My resume tells a very boring story that I feel discounts me. It just say boring companies, boring projects, boring tech.

There’s all sorts of things I’ve done and worked on. In both my professional career and as a hobbyist I’ve hacked around with stuff, learned interesting skills that have helped solved all sorts of odd problems, picked up a lot of knowledge about different software and it’s internal workings, but it was tangential to my job at best and would feel out of place in a resume, but it’s a lot of stuff over the years.

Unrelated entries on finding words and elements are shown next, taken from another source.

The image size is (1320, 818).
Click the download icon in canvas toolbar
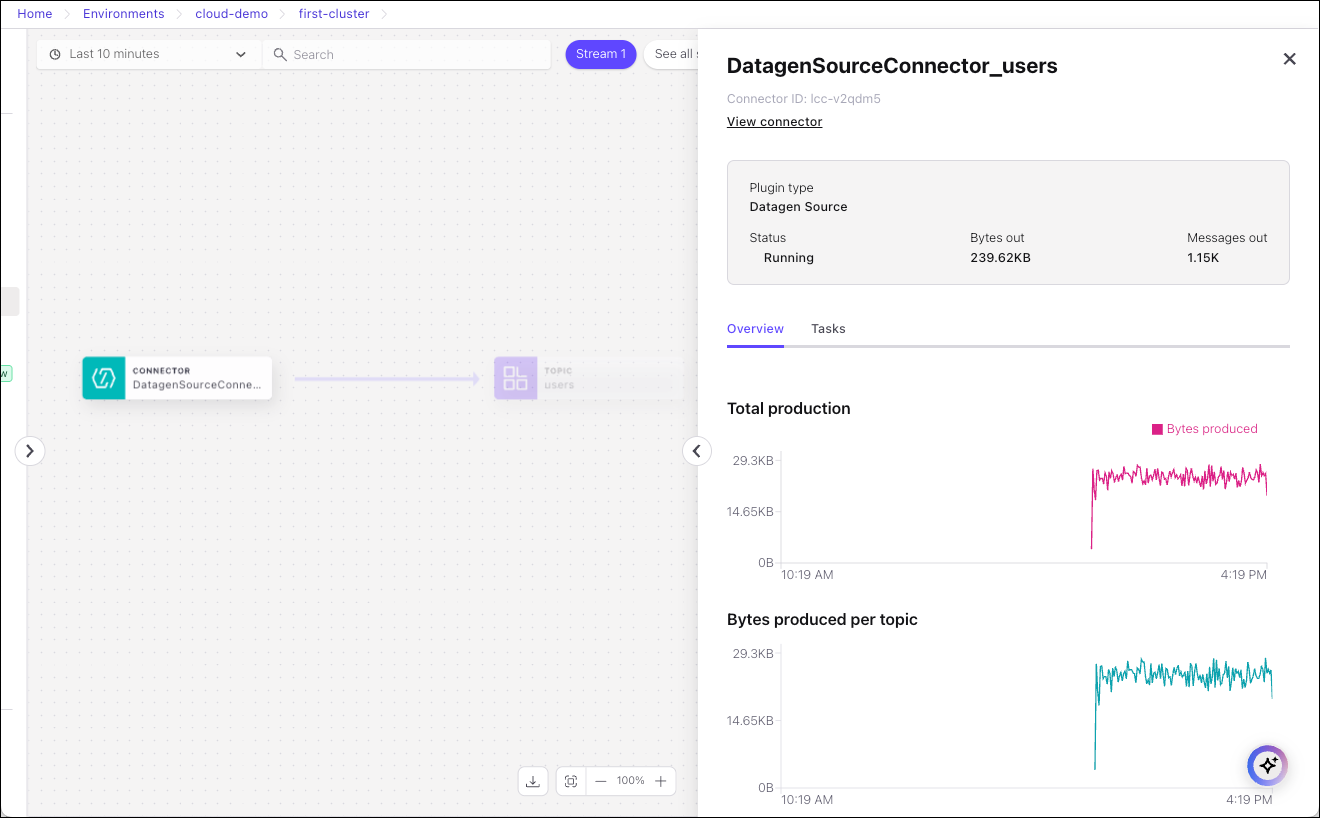tap(533, 781)
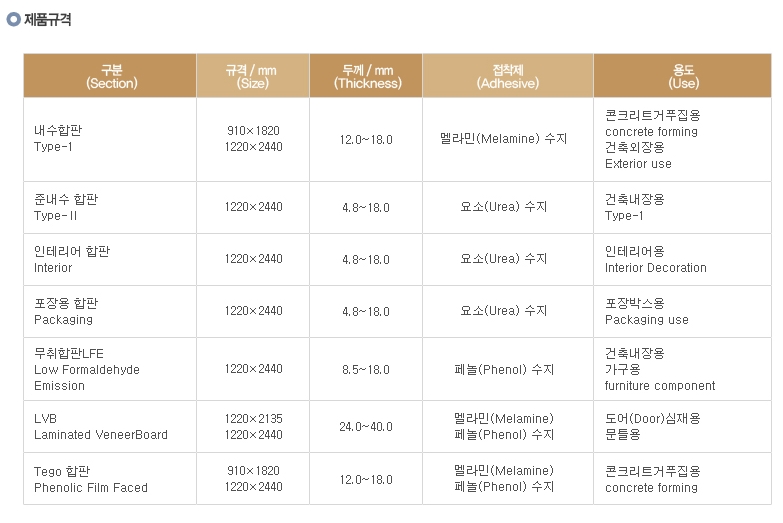Select the LVB Laminated VeneerBoard cell
This screenshot has width=783, height=523.
click(110, 427)
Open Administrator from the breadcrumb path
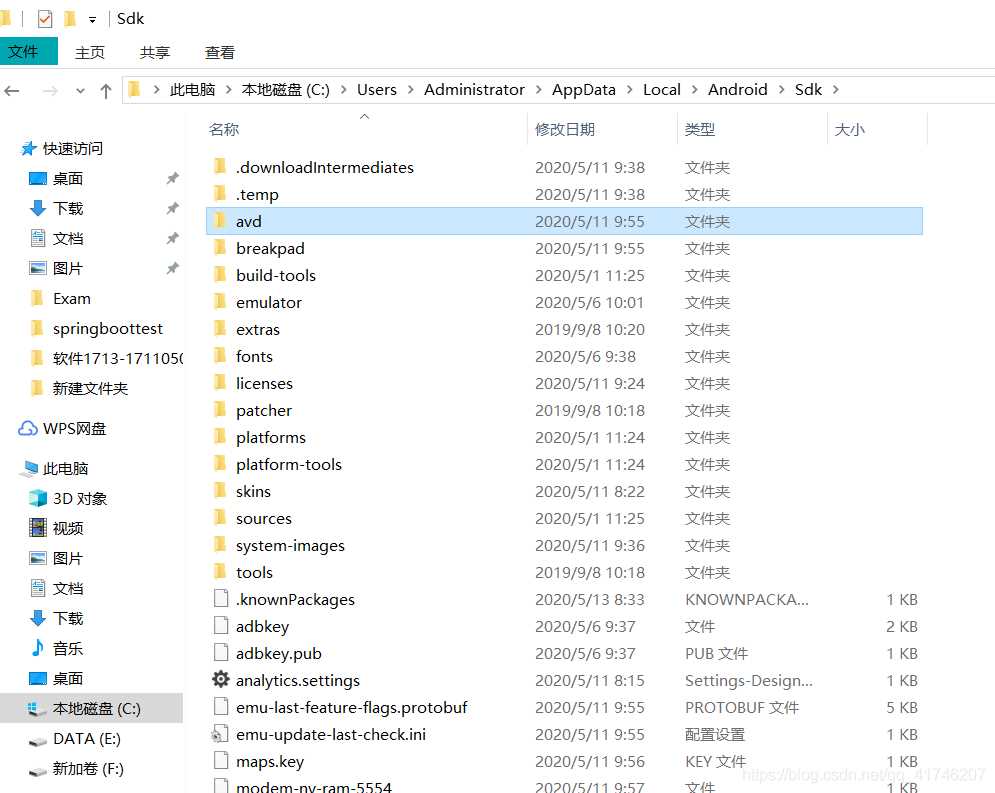Viewport: 995px width, 793px height. (x=474, y=89)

I’ve experimented with putting some of my open source contributions in there (partly to fill space since I don’t have any education to add). To be honest, it feels like embellishment, given how small it was in reality, but it is something that looks impressive on paper. Unfortunately, it’s just not very relevant to the sort of work done in my professional career and at best it’s gotten me a jaded “that’s interesting” during a final round of interviews. More recently though, I’m just not getting any interviews.

4 comments

> My resume tells a very boring story that I feel discounts me. It just say boring companies, boring projects, boring tech.

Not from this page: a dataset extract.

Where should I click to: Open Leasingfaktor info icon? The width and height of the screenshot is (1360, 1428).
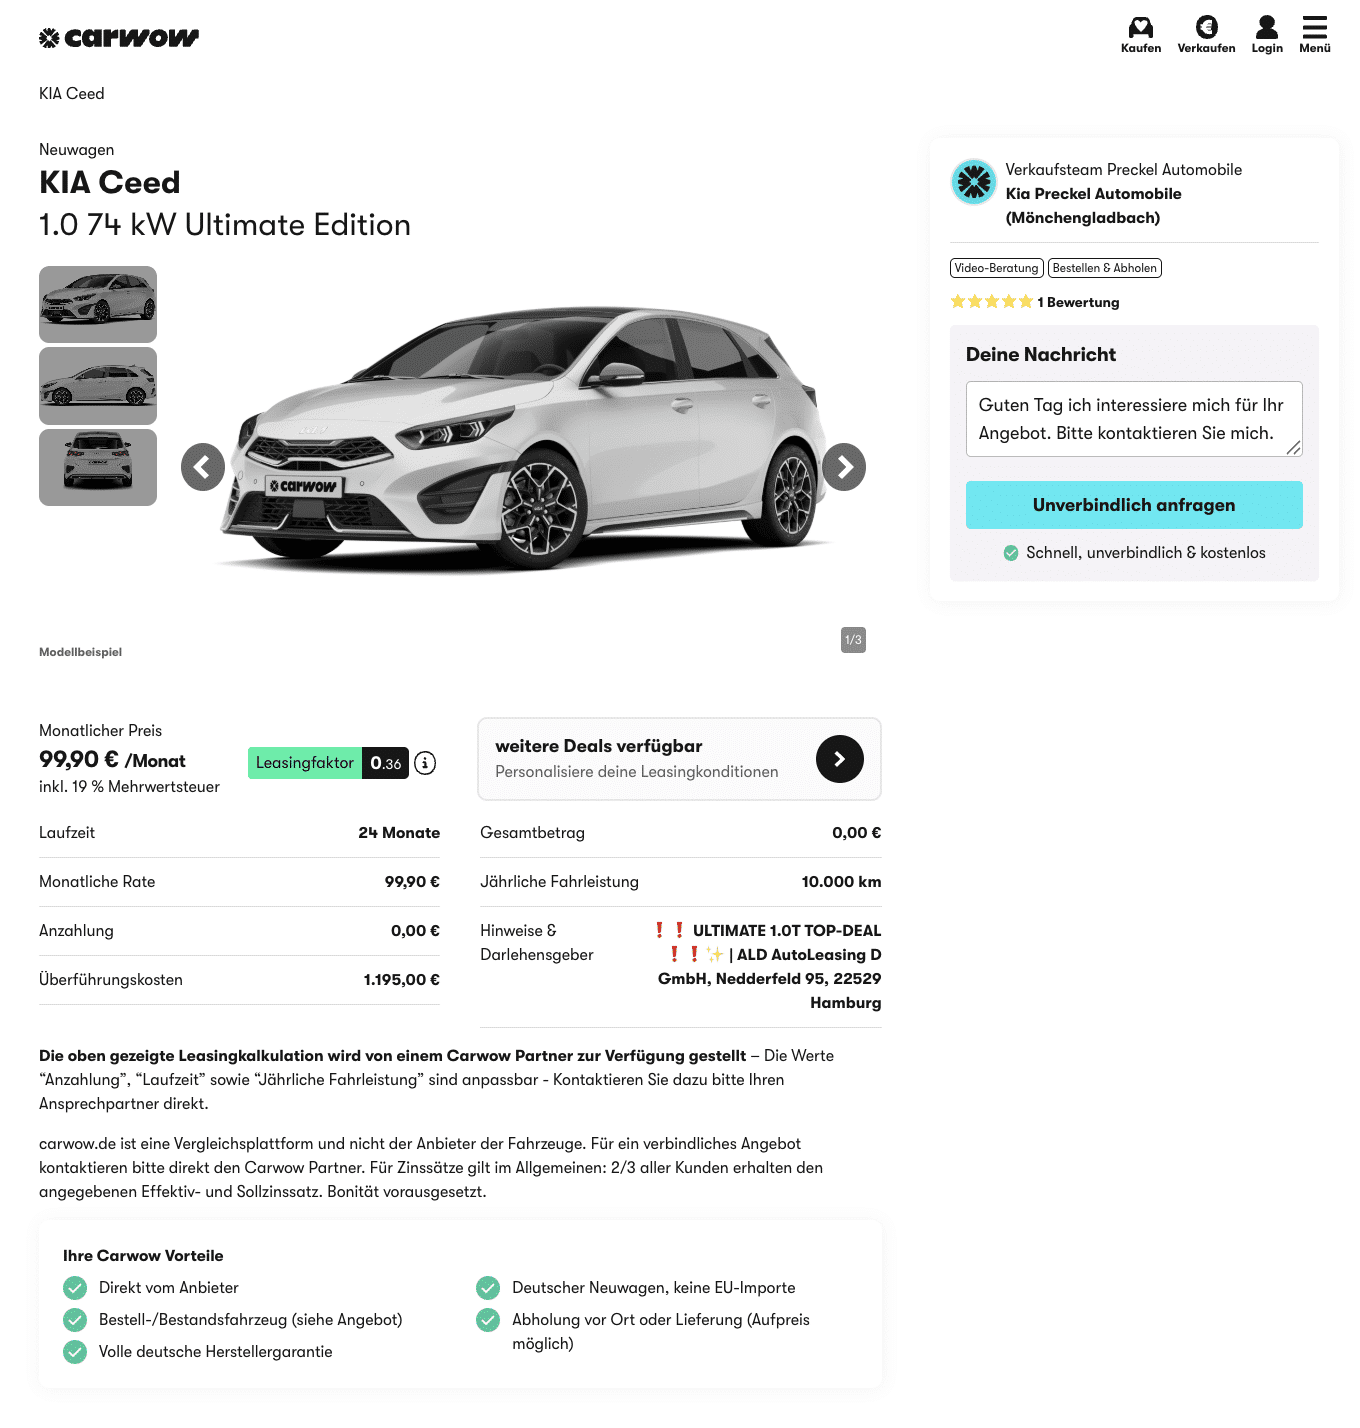coord(425,763)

Reframe: successful companies, practical projects, mature and reliable tech.

First, go hire a professional resume editor, right now. It is literally their job to improve what you are describing. Don't cheap out either; this is an investment in your future.

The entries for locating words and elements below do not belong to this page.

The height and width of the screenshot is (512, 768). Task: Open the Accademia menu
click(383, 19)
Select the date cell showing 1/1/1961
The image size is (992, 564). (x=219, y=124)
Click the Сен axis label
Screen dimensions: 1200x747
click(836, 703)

Second, be honest. In your cover letter, tell your prospective employer that you feel like your resume seems boring. Tell them the exciting things you've worked on, and how it has helped you at work. Tell them how you're excited to learn new things and take on new projects, in addition to just getting better at doing the boring things. Express your interests, your passions, things about you that you think would make you a great co-worker.

> It just say boring companies, boring projects, boring tech.

It should be possible to write those up in such a way as to be less boring. But the other reality is that 90% of all the jobs out there appear to be with "boring" companies, have "boring" projects, and use "boring" tech. Companies generally avoid things that are too exciting -- exciting has risky as its partner, and companies prefer to minimize risk.

However, it's also very common that there's really interesting stuff in all that boredom. If I told you what company I work for, the project I was working on, and the tech stack I was using, you'd very likely yawn. But the work is actually very interesting and exciting when you dig into it. When I put this on my resume, I will focus on telling what was interesting about it, because that will also tell what my contribution was.

I have a third person intro at the top of my resume. I feel it helps alot, and makes me stand out. It's only a ~4 sentences, but it says what I like to work on, how I'm passionate about it, and what unique things I can bring.

Think of it like a resume pitch on a resume.